抜粋文
***
『加山雄三のブラックジャック』(1981年、松竹/テレビ朝日)を観ました。『ブラックジャック』は、言わずと知れた手塚治虫のマンガです。放送当時は、原作を愚弄するという「手塚治虫原理主義者」の批判もありましたが、改めて鑑賞すると、昭和のドラマらしい独自の味わいがありました。(画像は劇中より)
主人公の
ブラックジャックは、
無免許ですが、
神業ともいえる外科医テクニックで、世界中に名を知られる存在です。
どんな難病でも治すが、表舞台には立たず、たとえ貧乏人相手でも高い報酬を取る。
スーパーマンでありながら、
アウトサイダーとしてのキャラクターです。
医学部出身で医師免許も持つ
手塚治虫が、『週刊少年チャンピオン』の黄金時代を支えた医療漫画です。
それをテレビドラマで実写化したのが、1981年。
ところが、主役が
加山雄三、というだけで、原作イメージと違いすぎるという声が上がり、当時のマスコミも手厳しい論調でした。
***
作業課題
上の加山雄三版『ブラックジャック』についての文章を、最後の一文の後から続けて書くこと。

データ
***
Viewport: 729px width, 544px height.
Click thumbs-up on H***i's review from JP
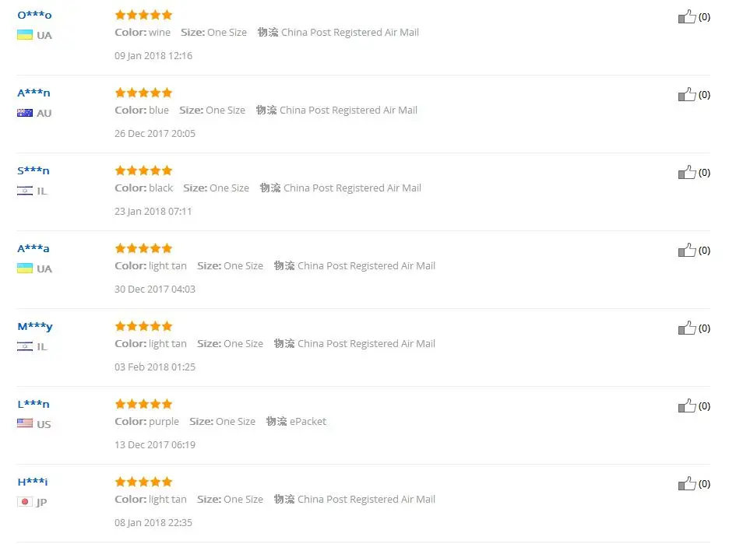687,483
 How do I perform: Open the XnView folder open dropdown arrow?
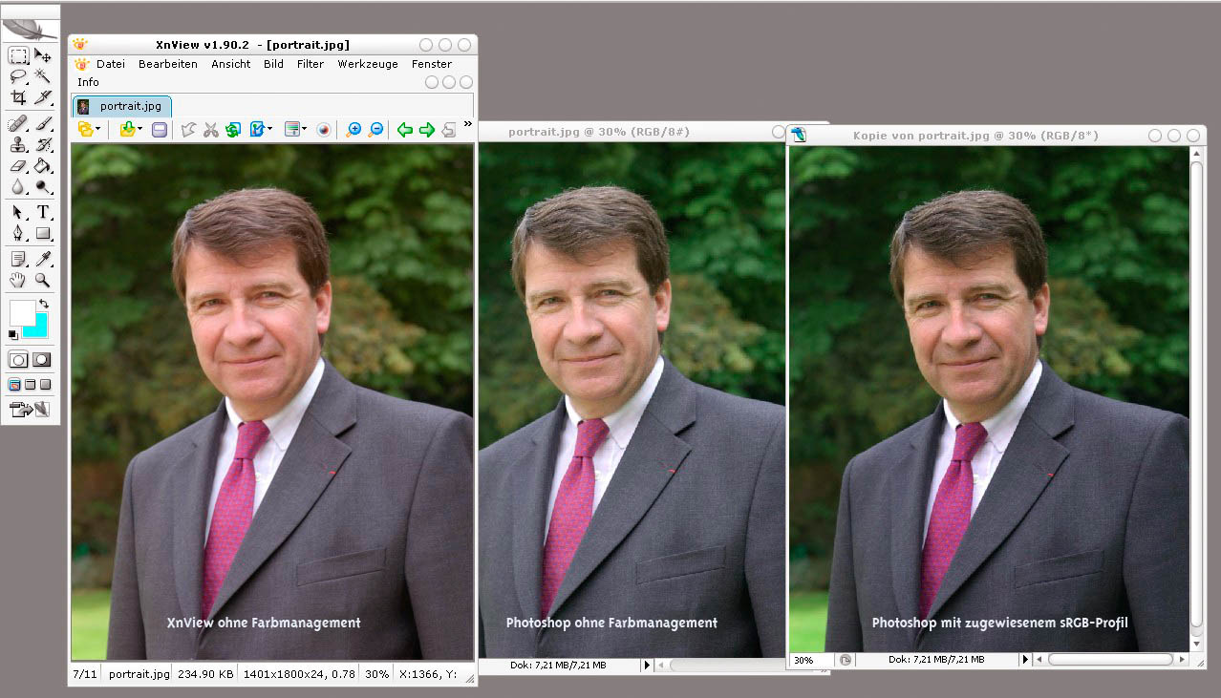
***
解答
私も、当時はそういう先入観がありました。
実際、観ると、アウトサイダーなブラックジャックではなく、
若大将的ヒューマニズムにあふれた画廊経営者・坂東次郎の隠れたもう一つの顔という描き方でした。
原作原理主義者は、それが気に食わなかったのでしょう。
しかし、原作とは名ばかりの、大胆な翻案が行われた映画やテレビドラマなどはこれまでにもいくつもあります。本作だけを目の敵にすることもないでしょう。
原作は、当時すでに「過去の人」になりつつあった手塚治虫が、最後の勝負として、劇画ブームに対抗するためにあえて
ヒューマニズムを封印した経緯があります。
ドラマでそれを加えたのは、むしろ積極的な試みであったとみることもできます。
もとより、本作は「
加山雄三の」とつくわけですから、いちいち原作を引き合いにせず、別物としての評価を与えても良かったのではないかと思いました。
当時批判していた人たちは、そもそもちゃんと本作を観たのかなって思います。
今回、改めて鑑賞しましたが、昭和的な、なんとも言えぬあたたかみがあり、私は本作はドラマとして決して失敗作ではないと思います。
何より、設定は原作と違うものの、ストーリーは原作を忠実に使っており、原作を愚弄しているような見方は的はずれだと思います。
今回はDVD化された全3巻のうち、第1巻の第3話「ふたつの愛」をご紹介します。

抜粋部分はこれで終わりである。